The housing authority has reported a total $4.5 million budget shortfall.
CHA’s debt from misappropriating funds includes using $1.2 million in loan money that should have been restricted for covering shortfalls on the Mayfair on Market project, according to the HUD report. Mayfair on Market is designed to revamp the 700 block on Market Street with new housing and commercial space.
The HUD report comes a month after CHA officials predicted that they had made enough budget cuts and layoffs in March and May to break even by the end of the year and begin replacing the housing authority’s reserve fund by 2009.
However, federal officials say the housing authority still has too many employees on its administrative staff.

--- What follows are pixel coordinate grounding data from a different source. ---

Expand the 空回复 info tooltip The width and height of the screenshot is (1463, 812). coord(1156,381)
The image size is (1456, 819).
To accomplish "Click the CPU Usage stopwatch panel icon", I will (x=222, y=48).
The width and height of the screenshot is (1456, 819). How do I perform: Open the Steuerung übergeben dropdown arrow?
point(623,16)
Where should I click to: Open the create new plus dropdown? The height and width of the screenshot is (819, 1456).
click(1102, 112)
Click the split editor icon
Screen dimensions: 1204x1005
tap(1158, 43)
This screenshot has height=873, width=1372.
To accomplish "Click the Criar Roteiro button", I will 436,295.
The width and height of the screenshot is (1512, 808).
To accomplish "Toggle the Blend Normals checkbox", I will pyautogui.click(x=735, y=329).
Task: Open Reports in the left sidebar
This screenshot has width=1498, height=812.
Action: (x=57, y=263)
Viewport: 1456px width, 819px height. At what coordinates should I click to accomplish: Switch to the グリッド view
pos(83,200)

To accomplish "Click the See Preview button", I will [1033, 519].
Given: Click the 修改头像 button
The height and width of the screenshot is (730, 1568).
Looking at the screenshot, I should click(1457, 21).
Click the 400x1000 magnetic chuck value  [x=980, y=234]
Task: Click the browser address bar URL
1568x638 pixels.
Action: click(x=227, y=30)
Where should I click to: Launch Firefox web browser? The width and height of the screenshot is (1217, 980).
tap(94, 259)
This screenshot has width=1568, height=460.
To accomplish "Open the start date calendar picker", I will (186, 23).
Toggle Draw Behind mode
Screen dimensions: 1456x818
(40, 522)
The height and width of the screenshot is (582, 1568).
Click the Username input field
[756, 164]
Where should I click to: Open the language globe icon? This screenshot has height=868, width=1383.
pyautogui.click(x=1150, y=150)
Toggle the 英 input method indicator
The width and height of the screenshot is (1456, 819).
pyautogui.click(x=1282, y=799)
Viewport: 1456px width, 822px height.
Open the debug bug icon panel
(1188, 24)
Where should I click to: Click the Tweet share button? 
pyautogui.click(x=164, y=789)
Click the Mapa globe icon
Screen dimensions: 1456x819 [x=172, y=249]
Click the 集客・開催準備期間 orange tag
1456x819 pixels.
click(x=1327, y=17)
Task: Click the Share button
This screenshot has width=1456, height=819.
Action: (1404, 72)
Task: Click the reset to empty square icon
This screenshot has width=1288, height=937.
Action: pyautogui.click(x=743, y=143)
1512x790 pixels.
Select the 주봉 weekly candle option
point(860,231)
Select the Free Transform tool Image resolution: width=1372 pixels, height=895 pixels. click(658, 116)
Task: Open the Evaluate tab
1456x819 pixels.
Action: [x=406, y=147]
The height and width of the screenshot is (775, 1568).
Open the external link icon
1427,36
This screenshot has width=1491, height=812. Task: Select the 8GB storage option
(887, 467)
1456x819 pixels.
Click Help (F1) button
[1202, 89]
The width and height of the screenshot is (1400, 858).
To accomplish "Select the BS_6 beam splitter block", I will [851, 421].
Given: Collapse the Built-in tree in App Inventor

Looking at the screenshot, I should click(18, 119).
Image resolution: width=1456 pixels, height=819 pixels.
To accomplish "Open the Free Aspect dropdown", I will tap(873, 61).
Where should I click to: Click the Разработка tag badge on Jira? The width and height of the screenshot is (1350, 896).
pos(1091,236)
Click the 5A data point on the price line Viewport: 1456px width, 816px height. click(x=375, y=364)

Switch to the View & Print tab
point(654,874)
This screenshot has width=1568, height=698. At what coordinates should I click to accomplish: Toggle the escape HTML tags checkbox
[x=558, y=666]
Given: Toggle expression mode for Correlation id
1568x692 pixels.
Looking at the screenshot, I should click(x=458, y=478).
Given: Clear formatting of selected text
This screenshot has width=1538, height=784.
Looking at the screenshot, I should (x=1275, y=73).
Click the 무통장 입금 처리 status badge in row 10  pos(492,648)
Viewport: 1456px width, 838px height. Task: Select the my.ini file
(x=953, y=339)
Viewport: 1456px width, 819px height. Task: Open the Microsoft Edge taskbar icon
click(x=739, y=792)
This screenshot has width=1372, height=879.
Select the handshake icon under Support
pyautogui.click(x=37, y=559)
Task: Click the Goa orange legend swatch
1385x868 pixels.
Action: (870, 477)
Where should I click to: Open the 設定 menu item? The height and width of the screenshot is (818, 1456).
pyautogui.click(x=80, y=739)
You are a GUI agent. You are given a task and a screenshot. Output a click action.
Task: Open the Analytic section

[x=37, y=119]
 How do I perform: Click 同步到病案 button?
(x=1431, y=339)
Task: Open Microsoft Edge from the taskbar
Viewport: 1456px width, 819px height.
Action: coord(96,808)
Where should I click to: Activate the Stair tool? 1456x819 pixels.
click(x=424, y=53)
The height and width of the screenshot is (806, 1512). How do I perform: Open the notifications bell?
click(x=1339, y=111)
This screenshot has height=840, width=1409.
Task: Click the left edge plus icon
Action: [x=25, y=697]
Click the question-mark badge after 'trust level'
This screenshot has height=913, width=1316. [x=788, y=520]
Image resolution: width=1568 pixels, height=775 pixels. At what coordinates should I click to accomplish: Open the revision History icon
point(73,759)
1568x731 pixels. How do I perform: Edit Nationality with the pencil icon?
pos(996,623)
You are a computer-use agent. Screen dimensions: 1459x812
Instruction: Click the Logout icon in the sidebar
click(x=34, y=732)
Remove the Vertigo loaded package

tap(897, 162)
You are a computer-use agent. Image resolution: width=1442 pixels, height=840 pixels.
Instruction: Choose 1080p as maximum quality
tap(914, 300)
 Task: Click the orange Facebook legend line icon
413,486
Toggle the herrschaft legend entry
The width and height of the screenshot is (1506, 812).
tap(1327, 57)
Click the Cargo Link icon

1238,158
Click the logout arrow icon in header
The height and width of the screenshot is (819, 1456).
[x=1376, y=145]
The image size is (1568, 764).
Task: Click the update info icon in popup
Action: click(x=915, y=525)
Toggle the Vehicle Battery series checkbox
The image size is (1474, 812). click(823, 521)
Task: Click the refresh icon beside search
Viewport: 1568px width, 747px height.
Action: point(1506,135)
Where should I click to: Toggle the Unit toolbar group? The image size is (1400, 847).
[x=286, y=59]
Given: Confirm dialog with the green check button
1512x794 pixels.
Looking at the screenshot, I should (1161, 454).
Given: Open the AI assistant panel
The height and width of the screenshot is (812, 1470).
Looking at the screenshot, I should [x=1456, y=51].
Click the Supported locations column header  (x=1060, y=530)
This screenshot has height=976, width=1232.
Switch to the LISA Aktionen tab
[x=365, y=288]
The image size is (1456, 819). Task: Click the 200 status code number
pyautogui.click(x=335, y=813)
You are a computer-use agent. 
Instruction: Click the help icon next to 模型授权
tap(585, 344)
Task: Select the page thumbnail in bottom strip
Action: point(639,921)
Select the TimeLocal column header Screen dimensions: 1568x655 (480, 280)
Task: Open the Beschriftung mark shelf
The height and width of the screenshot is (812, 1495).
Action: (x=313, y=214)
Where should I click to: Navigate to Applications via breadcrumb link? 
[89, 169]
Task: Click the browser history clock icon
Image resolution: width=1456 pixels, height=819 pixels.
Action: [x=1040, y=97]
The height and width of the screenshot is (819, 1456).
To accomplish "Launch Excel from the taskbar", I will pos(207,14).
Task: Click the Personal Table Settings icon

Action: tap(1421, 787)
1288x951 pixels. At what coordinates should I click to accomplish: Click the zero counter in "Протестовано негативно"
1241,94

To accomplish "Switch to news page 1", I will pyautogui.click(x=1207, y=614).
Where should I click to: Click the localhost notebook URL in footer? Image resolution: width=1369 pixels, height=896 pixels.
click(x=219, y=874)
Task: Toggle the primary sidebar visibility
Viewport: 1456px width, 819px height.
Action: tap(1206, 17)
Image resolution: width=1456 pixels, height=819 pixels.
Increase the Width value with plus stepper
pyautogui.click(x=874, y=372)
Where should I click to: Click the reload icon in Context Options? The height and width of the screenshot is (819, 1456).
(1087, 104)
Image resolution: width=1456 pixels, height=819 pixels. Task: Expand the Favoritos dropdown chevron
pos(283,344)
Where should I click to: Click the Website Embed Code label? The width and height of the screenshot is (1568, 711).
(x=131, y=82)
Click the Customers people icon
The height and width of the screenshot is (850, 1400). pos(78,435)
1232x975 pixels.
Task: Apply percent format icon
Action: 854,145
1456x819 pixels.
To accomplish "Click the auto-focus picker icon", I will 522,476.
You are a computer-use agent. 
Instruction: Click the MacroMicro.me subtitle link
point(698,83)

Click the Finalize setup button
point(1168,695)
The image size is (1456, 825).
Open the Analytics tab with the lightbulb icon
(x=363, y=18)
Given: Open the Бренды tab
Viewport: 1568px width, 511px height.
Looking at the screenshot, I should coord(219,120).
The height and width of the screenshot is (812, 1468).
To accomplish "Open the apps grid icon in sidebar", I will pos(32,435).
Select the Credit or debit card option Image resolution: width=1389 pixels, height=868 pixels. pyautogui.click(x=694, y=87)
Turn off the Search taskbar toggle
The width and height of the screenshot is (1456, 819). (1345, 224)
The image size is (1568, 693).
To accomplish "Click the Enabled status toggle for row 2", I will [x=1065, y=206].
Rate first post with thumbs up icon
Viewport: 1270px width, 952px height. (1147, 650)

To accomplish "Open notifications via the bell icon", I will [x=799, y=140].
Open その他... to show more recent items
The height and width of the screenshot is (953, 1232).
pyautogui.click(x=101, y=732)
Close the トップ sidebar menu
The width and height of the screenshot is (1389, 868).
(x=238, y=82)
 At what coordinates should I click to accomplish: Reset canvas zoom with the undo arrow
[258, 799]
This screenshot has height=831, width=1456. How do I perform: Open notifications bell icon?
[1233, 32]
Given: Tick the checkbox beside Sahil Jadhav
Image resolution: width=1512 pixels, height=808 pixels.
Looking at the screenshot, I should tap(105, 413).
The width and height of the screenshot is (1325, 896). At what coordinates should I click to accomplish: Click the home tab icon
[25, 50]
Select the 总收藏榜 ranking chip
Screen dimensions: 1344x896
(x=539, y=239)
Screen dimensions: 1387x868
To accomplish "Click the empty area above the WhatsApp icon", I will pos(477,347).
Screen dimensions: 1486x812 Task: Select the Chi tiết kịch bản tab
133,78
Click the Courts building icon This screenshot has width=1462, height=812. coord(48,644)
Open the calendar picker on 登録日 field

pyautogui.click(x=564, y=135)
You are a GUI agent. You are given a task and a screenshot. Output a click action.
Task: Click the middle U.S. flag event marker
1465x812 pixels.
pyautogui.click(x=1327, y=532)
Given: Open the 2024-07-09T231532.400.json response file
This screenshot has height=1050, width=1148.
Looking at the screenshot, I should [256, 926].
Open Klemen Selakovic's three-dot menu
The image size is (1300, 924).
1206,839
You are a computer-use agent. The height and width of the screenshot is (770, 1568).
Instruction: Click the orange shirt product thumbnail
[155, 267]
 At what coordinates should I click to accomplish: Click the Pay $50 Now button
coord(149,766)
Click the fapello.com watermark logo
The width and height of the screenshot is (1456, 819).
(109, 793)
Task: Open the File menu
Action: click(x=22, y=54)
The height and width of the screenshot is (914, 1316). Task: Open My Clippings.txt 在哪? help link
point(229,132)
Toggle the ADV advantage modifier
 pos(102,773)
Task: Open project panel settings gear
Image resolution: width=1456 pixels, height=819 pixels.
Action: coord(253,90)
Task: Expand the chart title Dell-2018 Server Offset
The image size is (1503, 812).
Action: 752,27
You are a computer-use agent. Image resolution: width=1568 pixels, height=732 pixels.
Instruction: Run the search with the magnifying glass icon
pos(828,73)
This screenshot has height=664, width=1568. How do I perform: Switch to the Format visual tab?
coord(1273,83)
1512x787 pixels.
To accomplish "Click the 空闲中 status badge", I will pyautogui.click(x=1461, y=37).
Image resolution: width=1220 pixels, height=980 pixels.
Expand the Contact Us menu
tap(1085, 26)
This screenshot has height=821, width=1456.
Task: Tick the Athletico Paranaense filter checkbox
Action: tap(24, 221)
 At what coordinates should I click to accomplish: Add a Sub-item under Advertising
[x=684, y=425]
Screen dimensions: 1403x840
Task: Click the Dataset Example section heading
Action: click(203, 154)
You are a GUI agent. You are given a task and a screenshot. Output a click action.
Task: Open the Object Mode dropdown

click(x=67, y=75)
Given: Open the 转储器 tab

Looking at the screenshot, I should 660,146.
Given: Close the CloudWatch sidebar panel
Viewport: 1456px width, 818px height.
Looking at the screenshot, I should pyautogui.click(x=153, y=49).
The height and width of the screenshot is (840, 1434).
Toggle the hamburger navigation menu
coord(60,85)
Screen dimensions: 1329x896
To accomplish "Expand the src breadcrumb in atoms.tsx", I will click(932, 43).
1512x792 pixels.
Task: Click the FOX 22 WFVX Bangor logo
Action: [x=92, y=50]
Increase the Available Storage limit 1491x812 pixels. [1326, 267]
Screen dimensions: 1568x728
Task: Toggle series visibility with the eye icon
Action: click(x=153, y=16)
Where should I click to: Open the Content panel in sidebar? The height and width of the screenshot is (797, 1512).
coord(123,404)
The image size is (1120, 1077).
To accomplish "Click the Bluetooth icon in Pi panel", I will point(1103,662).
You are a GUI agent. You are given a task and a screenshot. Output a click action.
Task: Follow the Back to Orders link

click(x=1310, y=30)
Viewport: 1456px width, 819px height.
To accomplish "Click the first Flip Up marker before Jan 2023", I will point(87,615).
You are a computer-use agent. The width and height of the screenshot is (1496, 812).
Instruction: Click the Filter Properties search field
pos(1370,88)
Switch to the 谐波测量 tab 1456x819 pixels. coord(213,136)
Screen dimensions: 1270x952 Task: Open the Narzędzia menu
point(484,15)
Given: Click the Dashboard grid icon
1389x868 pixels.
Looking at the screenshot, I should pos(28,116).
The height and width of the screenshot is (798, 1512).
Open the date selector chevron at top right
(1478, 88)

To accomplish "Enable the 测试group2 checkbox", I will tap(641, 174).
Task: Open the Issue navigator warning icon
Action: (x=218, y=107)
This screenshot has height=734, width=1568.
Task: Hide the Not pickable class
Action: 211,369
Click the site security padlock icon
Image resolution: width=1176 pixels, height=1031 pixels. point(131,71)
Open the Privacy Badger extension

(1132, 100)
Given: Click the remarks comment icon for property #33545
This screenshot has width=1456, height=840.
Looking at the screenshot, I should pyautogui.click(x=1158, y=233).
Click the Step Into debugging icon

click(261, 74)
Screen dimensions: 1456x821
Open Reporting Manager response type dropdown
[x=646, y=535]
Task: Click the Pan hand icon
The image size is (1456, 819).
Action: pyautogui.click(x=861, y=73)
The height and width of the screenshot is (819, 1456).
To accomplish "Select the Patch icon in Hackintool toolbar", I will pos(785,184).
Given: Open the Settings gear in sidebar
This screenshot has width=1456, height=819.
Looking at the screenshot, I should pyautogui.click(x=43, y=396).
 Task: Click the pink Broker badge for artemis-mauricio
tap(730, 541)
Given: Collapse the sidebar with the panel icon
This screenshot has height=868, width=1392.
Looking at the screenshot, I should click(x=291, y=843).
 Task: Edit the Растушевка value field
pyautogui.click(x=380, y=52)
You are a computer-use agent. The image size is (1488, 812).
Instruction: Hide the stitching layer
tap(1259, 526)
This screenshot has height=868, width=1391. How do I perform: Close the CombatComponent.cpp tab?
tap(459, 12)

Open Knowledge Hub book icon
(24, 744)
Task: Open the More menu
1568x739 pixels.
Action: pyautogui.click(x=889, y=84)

“CHA is still overstaffed by 15 employees,” according to the report. “Moreover, the authority’s administrative offices are overstaffed by an estimated 33 employees while its maintenance department is understaffed by approximately 18 employees.”
The distribution of staff is significant because housing industry officials have said they plan to focus on site-based management instead of managing those sites from the CHA central office.
Several residents in developments managed by the housing authority said they don’t think further reductions in the authority’s administrative staff would impact them, but they are affected by the lack of maintenance personnel.
“We had a maintenance man on site every day (before the layoffs earlier this year),” said Bobby Paris, president of Dogwood Manor. “He was taking care of everything, air conditioning and plumbing. Now we have to wait two or three days to get help.”
A building with no air conditioning could be dangerous for elderly residents, he said.
CHA’s citywide Resident Advisory Board President Jesse Lawrence said she also sees the need for more maintenance.
“They’ve been cutting people where they should not have cut them,” she said. “We don’t have enough maintenance people doing what needs to be done.”
Yolanda Putman has been a reporter at the Times Free Press for 11 years. She covers housing and previously covered education and crime. Yolanda is a Chattanooga native who has a master’s degree in communication from the University of Tennessee and a bachelor’s degree in journalism from Alabama State University. She previously worked at the Lima (Ohio) News. She enjoys running, reading and writing and is the mother of one son, Tyreese. She has also ...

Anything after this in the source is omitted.